Our school community is fully comprehensive and, as a large school, we have students with a vast range of learning needs. Our aim is to ensure staff at the school understand these needs and are skilled at meeting them in the classroom. We do this through high expectations, sound routines and regular feedback. We are continually researching and developing best strategies for classroom practice through training, networking and partnership work with other schools. We encourage our staff to have their classroom doors open so that we can learn from each other, and also to allow students to see that we work as a team.
How can you help?
As your child progresses through school, the support they need will change. However, in general, there are a few simple things you can do to ensure they get the most from school and maintain a disposition to learn.
Encourage curiosity – Talk about issues, ideas and things that are happening locally, nationally and internationally. Good learners ask questions and continue to do so beyond formal education.
Support home learning – If possible, have a place where your child can keep all their books and stationery organised and where they can comfortably work. Check their planner to see that they have completed their homework.
Promote reading at home – Read yourself and show an interest in the books your child is reading. Don’t think you have to stop reading with them just because they are older. Young people love being read to… I have seen tears in the eyes of a strapping, ‘tough’, 16-year-old boy as he listened to the end of the novel Of Mice and Men in a lesson!
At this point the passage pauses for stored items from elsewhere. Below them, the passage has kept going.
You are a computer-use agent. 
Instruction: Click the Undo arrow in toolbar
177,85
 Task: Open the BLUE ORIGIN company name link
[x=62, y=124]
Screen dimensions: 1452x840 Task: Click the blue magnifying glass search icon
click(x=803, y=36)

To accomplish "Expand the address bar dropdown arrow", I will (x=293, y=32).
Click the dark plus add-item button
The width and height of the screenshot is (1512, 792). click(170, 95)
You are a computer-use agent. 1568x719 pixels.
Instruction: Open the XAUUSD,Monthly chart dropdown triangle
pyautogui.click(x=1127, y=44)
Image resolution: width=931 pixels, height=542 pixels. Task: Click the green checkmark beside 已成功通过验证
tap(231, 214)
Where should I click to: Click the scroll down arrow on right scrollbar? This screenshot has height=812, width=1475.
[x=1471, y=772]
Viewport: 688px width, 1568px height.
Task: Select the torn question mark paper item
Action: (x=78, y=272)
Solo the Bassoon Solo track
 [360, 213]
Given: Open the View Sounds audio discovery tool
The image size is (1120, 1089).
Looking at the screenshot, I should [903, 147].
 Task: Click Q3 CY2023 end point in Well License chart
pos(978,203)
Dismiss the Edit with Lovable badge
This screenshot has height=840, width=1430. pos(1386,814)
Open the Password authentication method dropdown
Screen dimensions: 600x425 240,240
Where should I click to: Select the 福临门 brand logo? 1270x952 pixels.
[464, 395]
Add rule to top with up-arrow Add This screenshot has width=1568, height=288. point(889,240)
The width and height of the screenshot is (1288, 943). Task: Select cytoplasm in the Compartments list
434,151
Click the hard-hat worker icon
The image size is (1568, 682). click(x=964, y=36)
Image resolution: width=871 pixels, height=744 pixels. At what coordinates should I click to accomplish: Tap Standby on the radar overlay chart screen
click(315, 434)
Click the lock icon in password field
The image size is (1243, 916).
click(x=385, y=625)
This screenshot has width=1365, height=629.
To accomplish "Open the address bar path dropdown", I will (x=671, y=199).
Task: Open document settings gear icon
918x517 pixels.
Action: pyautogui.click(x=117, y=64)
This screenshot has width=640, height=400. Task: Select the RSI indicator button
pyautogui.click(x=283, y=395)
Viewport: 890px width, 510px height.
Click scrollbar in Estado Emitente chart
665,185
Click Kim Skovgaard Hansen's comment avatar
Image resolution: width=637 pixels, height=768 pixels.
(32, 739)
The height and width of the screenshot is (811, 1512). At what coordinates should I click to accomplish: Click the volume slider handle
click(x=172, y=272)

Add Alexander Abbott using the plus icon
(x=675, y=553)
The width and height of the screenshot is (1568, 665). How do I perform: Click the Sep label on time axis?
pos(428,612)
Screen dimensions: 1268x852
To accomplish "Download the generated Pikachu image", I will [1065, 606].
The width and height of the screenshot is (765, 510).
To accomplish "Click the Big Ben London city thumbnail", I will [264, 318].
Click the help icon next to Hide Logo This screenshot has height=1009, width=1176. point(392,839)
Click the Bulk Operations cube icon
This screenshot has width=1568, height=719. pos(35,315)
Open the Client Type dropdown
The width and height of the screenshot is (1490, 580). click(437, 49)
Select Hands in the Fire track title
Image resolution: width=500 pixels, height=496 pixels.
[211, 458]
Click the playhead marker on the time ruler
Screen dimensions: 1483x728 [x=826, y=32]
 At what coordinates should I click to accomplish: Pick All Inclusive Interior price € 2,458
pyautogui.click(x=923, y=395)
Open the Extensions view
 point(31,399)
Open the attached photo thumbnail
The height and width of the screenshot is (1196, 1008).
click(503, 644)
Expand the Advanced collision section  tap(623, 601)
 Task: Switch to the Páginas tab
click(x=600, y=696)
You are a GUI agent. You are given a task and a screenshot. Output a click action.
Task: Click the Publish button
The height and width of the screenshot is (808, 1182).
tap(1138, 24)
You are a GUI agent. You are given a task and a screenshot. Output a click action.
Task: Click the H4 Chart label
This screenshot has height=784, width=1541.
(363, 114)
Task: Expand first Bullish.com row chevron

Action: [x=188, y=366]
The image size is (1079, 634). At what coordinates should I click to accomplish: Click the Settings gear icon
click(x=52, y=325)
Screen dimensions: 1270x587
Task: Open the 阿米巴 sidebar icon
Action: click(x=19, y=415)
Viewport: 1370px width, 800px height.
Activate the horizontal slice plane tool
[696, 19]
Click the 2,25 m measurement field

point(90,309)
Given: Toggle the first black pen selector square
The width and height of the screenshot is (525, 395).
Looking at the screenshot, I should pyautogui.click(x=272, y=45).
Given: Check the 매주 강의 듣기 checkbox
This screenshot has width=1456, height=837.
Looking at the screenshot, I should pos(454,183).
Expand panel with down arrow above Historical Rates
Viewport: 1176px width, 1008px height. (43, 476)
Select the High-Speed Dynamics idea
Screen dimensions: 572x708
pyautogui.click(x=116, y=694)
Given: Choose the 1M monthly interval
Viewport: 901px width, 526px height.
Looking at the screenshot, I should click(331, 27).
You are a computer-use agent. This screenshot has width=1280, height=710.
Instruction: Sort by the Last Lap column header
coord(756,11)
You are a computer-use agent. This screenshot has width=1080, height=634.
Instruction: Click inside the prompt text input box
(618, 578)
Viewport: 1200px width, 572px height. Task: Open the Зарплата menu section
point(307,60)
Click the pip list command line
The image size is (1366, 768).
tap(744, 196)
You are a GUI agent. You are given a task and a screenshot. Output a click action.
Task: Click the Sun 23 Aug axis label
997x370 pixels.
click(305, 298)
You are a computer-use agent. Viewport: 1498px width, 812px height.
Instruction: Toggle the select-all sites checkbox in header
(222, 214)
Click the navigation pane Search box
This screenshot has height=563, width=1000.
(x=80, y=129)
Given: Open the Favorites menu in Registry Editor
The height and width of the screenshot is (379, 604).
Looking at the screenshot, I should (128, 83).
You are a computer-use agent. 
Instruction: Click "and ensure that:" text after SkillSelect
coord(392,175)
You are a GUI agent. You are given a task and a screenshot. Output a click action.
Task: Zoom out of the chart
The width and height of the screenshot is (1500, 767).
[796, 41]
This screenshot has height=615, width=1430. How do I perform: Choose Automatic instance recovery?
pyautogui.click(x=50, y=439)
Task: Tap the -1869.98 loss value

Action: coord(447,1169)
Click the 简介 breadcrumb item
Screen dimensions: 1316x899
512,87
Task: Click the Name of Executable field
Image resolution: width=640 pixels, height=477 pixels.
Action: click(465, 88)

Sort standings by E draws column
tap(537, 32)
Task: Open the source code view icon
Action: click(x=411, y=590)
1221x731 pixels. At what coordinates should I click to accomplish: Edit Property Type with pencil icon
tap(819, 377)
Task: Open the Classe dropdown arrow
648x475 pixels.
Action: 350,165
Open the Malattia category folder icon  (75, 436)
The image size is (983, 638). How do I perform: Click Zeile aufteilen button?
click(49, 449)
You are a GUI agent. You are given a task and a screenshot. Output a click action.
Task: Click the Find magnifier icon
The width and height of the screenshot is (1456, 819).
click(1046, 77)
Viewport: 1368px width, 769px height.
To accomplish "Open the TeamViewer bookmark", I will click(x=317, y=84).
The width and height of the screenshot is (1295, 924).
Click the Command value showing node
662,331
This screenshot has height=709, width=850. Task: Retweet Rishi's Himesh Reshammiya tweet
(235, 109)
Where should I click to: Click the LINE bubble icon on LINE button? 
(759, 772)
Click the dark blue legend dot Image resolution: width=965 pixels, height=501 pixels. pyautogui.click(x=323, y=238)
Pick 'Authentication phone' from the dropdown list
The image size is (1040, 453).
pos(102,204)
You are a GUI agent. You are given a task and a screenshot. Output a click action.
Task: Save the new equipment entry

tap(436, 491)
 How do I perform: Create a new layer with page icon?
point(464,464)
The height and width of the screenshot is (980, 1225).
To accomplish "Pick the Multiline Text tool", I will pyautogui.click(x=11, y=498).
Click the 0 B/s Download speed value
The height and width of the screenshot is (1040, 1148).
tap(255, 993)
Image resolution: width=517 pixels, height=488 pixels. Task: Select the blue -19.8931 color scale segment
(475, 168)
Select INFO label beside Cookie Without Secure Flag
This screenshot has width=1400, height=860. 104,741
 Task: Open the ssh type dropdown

Take an interest in your child’s exercise books and work. Challenge inconsistent presentation and incomplete work and ask about the comments made by teachers and their responses. You’ll notice that we insist that students address mistakes or gaps in learning through the use of reflection time in lessons. Students use a purple pen in their books to do this.
Praise the effort your child seems to be putting in and celebrate what we learn from sometimes getting things wrong.
Support their developing organisational skills, especially in Year 7 but also as your child moves through the key stages.
Finally, I fully recognize the effort (sometimes toil!) that goes on ‘behind the scenes’ at home in supporting our students’ learning and want to end this message by saying thank you. We really do appreciate it.